Simona Sparaco, DeaPlaneta, 2019

Ex libris - Elisabetta Bolondi 07/06/2019

Nel silenzio delle nostre parole Nel silenzio delle nostre parole Simona Sparaco, nel suo romanzo appena pubblicato da Dea Planeta,  racconta con pathos e notevole abilità letteraria la storia di alcuni personaggi protagonisti loro malgrado di una inspiegabile tragedia urbana. Prendendo spunto dal rogo della Grenfell Tower di Londra, avvenuto nel 2017, l’autrice  racconta una storia a più voci che vede gli abitanti di un palazzo immaginario  coinvolti in un’analoga tragedia.
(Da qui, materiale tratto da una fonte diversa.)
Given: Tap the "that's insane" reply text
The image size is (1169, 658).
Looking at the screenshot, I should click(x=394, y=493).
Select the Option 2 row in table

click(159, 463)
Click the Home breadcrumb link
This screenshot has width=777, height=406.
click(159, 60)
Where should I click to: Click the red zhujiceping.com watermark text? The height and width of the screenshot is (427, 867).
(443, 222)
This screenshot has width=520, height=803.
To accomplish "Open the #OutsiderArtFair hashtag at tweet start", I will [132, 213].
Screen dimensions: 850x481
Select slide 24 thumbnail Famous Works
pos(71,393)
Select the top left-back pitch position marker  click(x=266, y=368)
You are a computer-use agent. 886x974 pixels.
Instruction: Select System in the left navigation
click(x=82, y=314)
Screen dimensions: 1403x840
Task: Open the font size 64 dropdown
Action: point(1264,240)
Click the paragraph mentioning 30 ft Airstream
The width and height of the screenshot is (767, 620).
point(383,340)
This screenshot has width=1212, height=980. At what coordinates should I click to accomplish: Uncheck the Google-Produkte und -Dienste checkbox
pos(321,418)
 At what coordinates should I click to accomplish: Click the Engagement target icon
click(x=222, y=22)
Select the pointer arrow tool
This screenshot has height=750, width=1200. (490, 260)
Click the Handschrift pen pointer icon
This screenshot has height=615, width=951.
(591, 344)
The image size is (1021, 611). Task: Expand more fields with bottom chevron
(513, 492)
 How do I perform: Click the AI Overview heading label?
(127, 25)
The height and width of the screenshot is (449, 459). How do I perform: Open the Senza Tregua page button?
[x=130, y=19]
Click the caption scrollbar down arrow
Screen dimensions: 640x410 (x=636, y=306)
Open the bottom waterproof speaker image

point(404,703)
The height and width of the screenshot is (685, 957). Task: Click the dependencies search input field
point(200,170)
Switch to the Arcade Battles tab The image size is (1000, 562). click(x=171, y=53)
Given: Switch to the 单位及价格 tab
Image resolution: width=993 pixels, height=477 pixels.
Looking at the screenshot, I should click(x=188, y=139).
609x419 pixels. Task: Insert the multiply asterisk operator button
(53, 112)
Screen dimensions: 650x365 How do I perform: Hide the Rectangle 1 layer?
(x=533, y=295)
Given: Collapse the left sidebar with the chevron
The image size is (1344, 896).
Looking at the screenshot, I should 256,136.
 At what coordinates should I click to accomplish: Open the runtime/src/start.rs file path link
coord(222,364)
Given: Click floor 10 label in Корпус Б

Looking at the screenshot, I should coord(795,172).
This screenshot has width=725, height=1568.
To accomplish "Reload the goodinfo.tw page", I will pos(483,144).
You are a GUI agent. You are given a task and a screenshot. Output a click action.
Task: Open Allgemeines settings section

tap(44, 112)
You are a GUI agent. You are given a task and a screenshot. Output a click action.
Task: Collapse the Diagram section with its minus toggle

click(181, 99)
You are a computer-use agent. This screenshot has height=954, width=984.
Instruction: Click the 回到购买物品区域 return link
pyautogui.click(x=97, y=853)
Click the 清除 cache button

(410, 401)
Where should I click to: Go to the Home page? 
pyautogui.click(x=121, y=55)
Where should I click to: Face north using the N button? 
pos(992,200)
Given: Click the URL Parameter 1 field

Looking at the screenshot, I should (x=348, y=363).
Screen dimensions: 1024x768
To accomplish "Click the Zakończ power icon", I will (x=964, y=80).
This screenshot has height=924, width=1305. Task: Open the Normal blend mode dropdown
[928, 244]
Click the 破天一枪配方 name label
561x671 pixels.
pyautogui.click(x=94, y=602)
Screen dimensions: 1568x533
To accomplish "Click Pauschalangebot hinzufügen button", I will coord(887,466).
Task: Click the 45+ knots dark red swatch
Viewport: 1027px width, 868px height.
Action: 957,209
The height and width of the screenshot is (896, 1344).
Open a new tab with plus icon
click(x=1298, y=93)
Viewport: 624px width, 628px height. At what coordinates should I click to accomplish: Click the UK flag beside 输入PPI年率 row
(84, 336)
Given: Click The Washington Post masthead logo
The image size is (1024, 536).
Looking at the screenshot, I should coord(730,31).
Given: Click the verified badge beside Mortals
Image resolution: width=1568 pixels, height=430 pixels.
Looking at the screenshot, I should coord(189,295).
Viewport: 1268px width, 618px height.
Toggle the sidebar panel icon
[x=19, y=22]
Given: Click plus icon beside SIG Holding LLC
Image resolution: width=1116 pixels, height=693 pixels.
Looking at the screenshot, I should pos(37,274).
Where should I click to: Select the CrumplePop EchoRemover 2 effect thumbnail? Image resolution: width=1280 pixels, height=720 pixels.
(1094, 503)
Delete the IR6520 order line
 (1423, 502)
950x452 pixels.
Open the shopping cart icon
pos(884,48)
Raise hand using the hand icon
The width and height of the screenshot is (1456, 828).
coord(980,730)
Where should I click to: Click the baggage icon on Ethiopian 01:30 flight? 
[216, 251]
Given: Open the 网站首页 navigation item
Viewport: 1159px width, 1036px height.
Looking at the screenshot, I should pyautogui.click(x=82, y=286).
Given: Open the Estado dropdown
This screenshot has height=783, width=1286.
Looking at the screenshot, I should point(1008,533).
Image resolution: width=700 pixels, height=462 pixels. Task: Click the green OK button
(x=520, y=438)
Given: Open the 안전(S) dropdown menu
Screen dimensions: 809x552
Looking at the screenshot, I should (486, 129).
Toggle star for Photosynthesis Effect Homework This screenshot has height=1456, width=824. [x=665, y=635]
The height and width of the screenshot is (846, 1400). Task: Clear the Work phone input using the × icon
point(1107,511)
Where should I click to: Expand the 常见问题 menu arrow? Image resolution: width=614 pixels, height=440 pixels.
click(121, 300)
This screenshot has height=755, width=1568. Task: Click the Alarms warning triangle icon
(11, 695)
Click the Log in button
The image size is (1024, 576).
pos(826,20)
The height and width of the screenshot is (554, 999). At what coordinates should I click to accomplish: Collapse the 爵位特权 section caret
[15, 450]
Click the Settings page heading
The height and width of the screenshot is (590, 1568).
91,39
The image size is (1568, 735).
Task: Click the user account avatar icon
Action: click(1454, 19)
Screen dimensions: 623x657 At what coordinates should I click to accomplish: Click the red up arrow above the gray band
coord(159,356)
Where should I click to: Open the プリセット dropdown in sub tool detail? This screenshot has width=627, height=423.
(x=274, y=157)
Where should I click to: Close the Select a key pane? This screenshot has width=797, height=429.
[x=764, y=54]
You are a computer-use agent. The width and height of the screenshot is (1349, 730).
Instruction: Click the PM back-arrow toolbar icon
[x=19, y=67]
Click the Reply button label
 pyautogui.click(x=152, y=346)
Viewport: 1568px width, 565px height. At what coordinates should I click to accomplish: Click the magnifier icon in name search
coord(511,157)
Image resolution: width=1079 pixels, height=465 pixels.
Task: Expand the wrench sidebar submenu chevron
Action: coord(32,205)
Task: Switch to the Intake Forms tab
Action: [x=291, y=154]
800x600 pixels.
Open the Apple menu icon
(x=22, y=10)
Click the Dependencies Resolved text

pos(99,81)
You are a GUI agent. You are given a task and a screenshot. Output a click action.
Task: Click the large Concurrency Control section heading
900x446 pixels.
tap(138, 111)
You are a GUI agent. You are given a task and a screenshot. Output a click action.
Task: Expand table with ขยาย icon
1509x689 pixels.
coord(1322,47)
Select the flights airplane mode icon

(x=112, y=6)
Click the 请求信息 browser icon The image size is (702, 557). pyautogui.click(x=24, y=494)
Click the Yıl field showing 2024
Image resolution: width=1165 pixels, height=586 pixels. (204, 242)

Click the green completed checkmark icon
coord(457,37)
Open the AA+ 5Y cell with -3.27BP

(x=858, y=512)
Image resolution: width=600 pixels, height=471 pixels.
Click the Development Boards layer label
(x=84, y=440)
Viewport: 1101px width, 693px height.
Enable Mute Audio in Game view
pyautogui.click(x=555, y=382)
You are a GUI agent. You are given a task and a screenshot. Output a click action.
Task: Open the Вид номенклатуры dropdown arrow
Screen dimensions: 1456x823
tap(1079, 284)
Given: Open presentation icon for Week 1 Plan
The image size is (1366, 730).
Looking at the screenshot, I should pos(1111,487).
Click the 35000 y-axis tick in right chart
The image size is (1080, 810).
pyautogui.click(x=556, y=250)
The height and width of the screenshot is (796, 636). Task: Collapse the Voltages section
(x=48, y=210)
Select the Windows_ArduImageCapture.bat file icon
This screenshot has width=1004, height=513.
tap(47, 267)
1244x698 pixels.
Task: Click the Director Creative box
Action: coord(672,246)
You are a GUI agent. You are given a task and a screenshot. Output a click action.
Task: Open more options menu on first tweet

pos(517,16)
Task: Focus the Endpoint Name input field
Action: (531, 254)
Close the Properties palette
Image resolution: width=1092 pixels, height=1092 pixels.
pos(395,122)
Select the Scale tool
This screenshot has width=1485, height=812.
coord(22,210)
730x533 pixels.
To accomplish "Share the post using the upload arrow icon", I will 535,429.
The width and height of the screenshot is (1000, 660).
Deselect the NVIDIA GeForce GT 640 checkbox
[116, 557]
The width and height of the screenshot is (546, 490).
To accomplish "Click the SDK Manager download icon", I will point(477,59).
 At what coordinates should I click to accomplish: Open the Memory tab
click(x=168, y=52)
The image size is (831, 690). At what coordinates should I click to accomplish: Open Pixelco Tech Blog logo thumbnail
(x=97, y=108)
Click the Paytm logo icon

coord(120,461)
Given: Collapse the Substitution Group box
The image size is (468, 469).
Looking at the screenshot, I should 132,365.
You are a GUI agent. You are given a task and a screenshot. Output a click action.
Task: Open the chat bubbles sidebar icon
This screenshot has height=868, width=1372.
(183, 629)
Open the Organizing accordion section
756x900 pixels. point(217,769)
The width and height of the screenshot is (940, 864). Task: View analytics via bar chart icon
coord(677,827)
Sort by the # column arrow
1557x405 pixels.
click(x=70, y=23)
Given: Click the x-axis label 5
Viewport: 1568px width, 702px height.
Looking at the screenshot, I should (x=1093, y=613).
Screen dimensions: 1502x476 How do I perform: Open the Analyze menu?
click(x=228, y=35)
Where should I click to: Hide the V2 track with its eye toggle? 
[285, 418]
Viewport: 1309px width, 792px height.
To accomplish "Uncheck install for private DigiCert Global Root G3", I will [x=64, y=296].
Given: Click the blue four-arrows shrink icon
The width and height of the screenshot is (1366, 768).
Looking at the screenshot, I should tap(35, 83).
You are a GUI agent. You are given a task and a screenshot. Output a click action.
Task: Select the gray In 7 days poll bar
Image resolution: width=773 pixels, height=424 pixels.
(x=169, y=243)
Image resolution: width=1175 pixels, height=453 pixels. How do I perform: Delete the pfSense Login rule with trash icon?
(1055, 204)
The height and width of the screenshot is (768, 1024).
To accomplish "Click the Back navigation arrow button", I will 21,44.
Naima e suo figlio Bastien sono algerini di lingua francese, Polina è una ballerina classica compagna di Michail,  noto regista russo.  Alice è una studentessa  di Tivoli,  a Berlino per un Erasmus, che è andata a vivere a casa del  compagno Matthias, giovane  pittore di Dresda. Di fronte al palazzo che sta per andare in fumo c’è un locale sempre aperto, gestito da una famiglia turca: quella notte è di turno Hulya, giocatrice di rugby, ribelle, coraggiosa. Tutti questi personaggi sono descritti  da Simona Sparaco con profonda empatia, come se fossero persone reali  che il lettore sente vicine, anche se provengono da varie parti d’Europa, a comporre una sorta di mosaico di abitudini, lingue, costumi diversi ma amalgamati nella grande capitale europea. L’incendio scoppia un venerdì notte in un appartamento disabitato per un corto circuito, si estende lentamente, trova gli abitanti del palazzo addormentati. Naima è anziana, soffre di sclerosi, non è autonoma, si muove solo con la sedia a rotelle. Polina ha un bambino di due mesi, e si sveglia solo quando lo sente urlare, semisoffocato dal fumo.  Matthias è sceso a comprare delle birre, e ora è prigioniero delle fiamme in ascensore.
 
Alice si sveglia troppo tardi, quando ormai il fuoco sta divorando l’appartamento. Bastien, che aveva cenato con la madre, si accorge dell’incendio e sarà l’eroe della nottata, come anche Hulya, capace  di un atto di straordinario coraggio. Il libro va letto, i personaggi vanno conosciuti, uno a uno, con le loro storie, il loro passato, le incomprensioni, gli equivoci, i non detti, i rimpianti. L’autrice ricostruisce con accurato acume  psicologico le storie che precedono nella vita di ognuno di loro quel tragico rogo. Polina ha partorito da poco, non era certa di volere quel figlio che la costringe ad abbandonare il suo sogno di étoile, non è certa di voler continuare a vivere: ignora che Hulya, la giovane turca che conosce appena, è innamorata di lei. Bastien è in  conflitto con sua madre, con suo padre, e spinto dalla compagna vorrebbe cambiare la vita dei genitori ma non trova il coraggio di parlare. Alice si è allontanata da Tivoli, dove la famiglia  gestisce una trattoria tipica. Sua madre Silvana è opprimente, invadente, vorrebbe sapere tutto del suo soggiorno a Berlino, degli studi, degli amici: lei invece si è messa a vivere con Matthias, di cui  è innamorata,  e trascura studi e famiglia. L’incendio cambia tutto, distrugge, uccide, ricostruisce. La metafora del fuoco che purifica è usato con abilità dalla scrittrice per raccontare una storia di rapporti familiari persi e ritrovati, di verità mai dette e ora riscoperte con dolore, di figli e di padri, di madri mancate e di madri ritrovate, di madri inadeguate ma coraggiose, di donne speciali.  Un quaderno, metafora anch’esso della scrittura e della memoria, è l’oggetto simbolico più significativo di questo bel romanzo italiano, e finalmente  anche  di respiro europeo.